I’ve spent the last few weeks travelling around Galloway speaking to hill farmers and people who manage land in marginal places. This has all been part of a bigger project (which will get bigger in 2020), but it’s given me a great excuse to meet people and find out more about what’s happening in the Galloway Hills.
Perhaps it was the bad weather or the shortness of the day, but my heart sank this morning when I went to meet a landowner who is trying to restore a badly dilapidated piece of hill ground near Castle Douglas. It was a beautiful place and it brimmed with potential, but in a half hour visit I was quickly bogged down with so many of the usual obstacles and obstructions which have come to characterise agriculture and conservation in this part of the country. There was overgrazing and under grazing to worry about; there was habitat fragmentation for waders and a grievous lack of funds to invest in upkeep and maintenance across the board. There’s a growing theme of farmers who would love to do more for nature but simply can’t afford to, and there’s a parallel thread of farmers who are able to make positive changes but simply refuse.
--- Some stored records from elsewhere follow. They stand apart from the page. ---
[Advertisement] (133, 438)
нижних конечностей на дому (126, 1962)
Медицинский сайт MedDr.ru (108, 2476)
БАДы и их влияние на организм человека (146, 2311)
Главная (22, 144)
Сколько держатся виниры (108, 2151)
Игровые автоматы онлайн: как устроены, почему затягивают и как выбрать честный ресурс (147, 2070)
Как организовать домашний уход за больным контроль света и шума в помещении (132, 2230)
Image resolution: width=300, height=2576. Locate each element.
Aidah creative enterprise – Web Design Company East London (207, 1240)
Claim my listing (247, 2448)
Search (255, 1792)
It all seemed to come over me at once; the realisation that while there are many good people trying to do great stuff for nature and sustainable farming, the system itself is bogged down and busted – there are all kinds of drivers for this, but a fair part of the problem is the fact that the same schemes run all across Scotland – in trying to fit everyone, they fail to fit anyone.
You could say that many of the things which are going wrong in Galloway are down to the fact that we don’t have many official designations; we get little support or recognition from government and there’s almost no public oversight when things go wrong. But however you want to pitch it, the situation feels like we are trying to push mud up a hill, and seeing it all replay again for the hundredth time this morning really took the wind out of me.
There’s plenty to look forward to in 2020. I have grand plans for how the year might go, but I must admit there are times when I feel like I’m beating my head against a brick wall.